The Dakota Access Pipeline, which is also referred to as the Bakken Oil Pipeline, would be able to transport approximately 500,000 gallons of crude oil per day through the heart of America – from North Dakota through South Dakota, Iowa and into Illinois.
According to earlier oil and gas exploration the U.S. Geological Survey states that the Bakken Formation may hold as many as 7.4 billion barrel of untouched oil. This is a great find, but unfortunately the extraction and transportation of this oil could cause irreparable damage to the environment.
The North Dakota Pipeline would flow beneath the Missouri River, from which most of the Midwest receives its water, which is why one of the major concerns around the pipeline is about what impact it may have on the drinking water.
The pipeline would also threaten sacred tribal lands, disturbing the sacred, ancestral tribal lands of the Standing Rock Sioux Reservation, established as part of the Great Sioux Reservation under the 1868 Treaty of Fort Laramie.
“Research consistently shows that virtually every oil pipeline that has been built inevitably leaks and causes significant damage to the environment and living organisms in the area. Any leakages would result in peril for Standing Rock sacred sites and drinking water,” according to The Volante.
The Standing Rock Sioux Tribe relies heavily on the Missouri River as source of clean water:
“The Standing Rock Sioux Tribe is arguing in court that the Dakota Access Pipeline was fast-tracked by the federal government, which is a direct violation of the Tribe’s rights as a sovereign nation because it will hurt the Tribe’s safe drinking water and historic and cultural resources.

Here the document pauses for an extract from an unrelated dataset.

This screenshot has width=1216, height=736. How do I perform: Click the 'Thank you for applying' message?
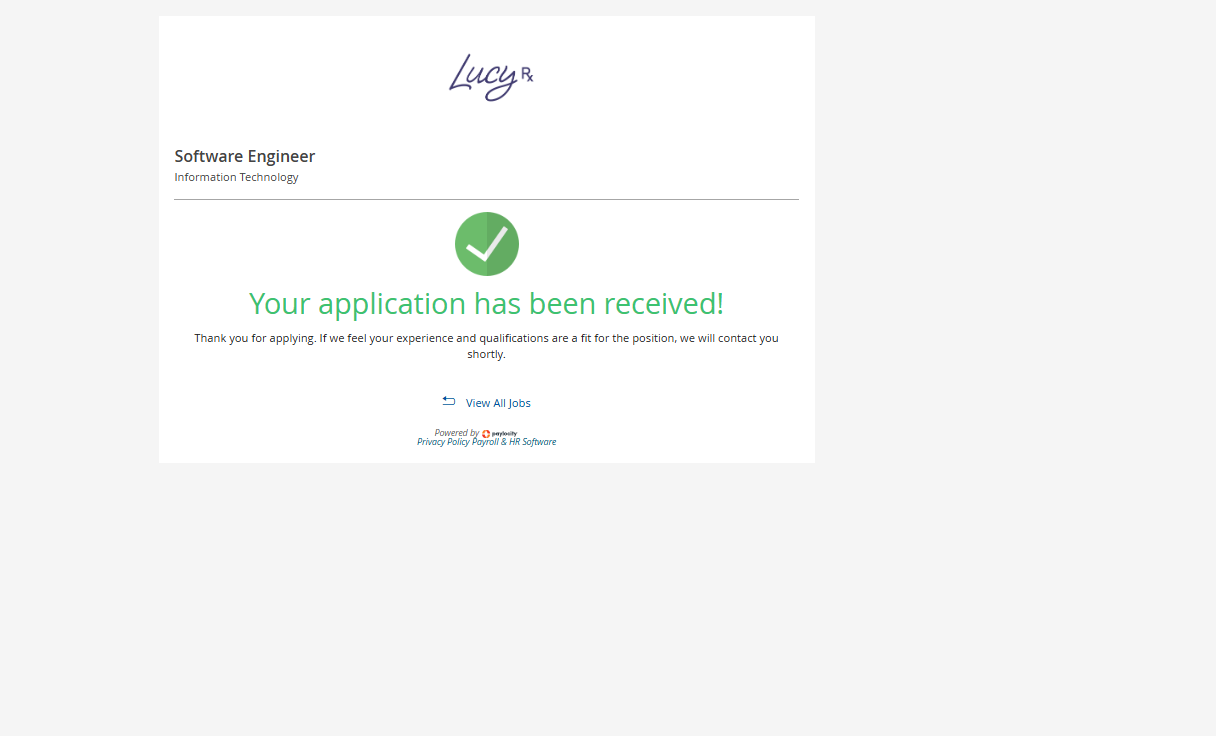(x=486, y=338)
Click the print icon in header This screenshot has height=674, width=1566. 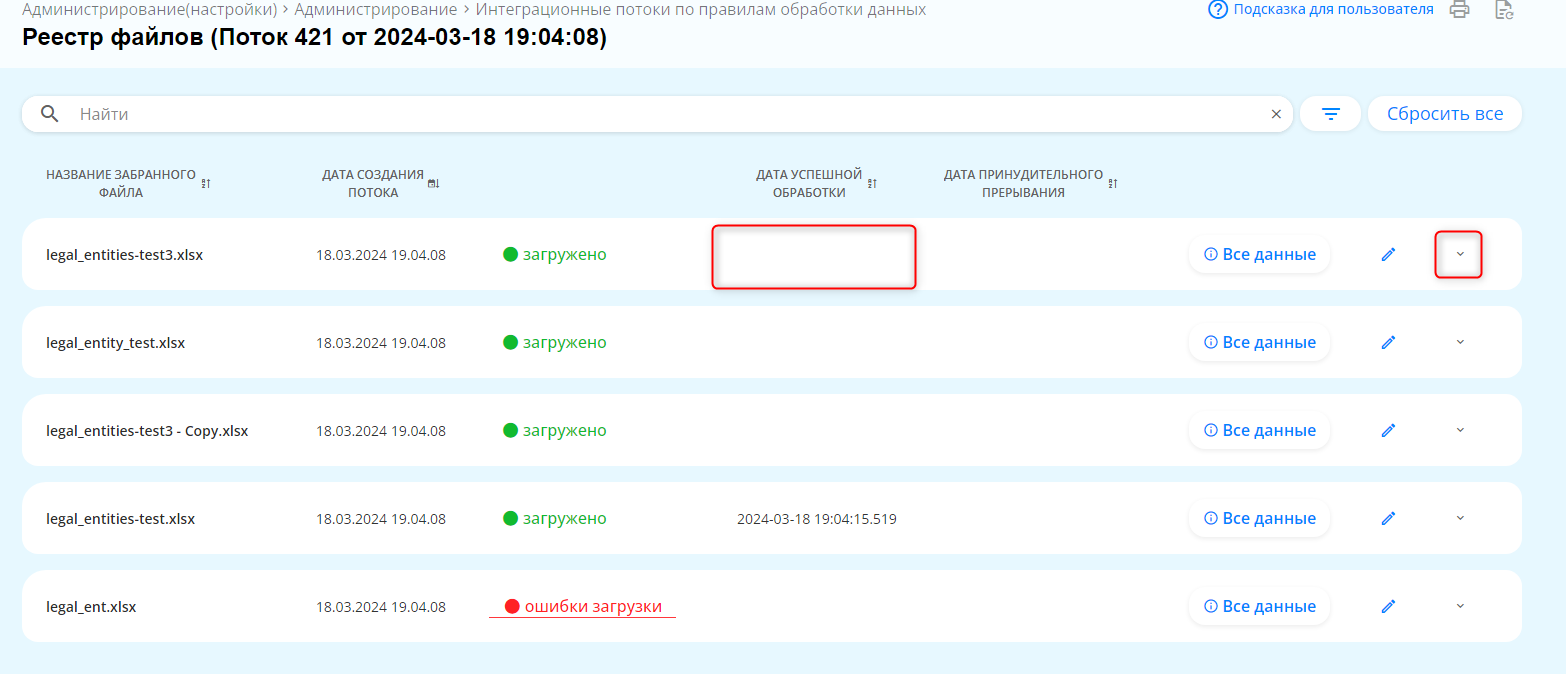pyautogui.click(x=1460, y=10)
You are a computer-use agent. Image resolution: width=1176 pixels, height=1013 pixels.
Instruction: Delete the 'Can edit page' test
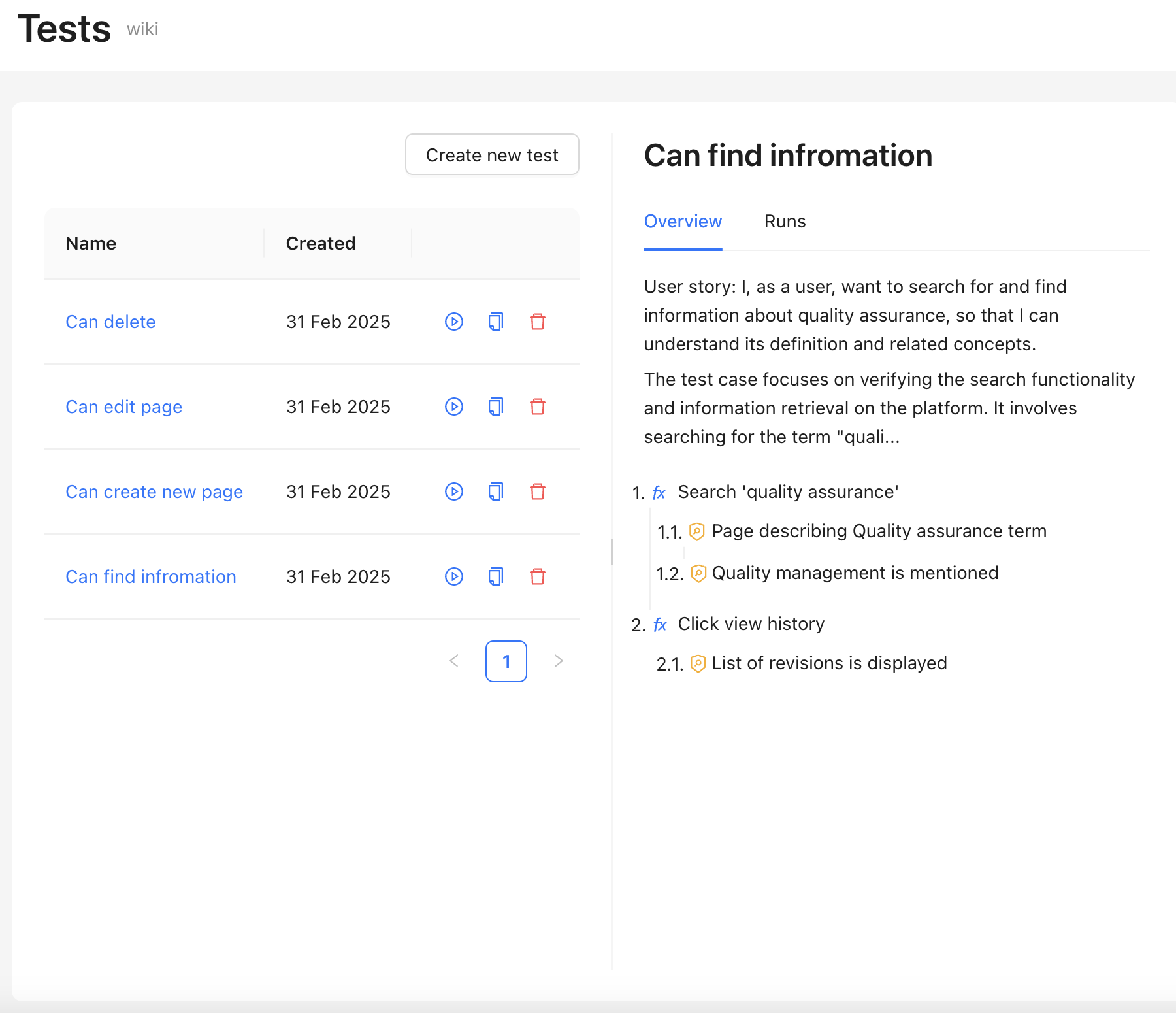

The Tribe has asked the United States government to conduct a more stringent environmental review to ensure the protection of the Tribe’s treaty rights and sacred places.” reported Indian Country.
Dakota Access, a subsidiary of Energy Transfer Crude Oil Company, LLC and the federal government, both stand to profit hugely from the project. According to data provided by the National Transportation Safety Board, pipeline accidents are abundant and include fires, explosions, propane releases, oil leaks and more.
Researchers at the University of Michigan found that the Bakken field is emitting about 2% of the world’s ethane which, combined with combustion of Bakken oil, are major contributors to the Global Climate Crisis.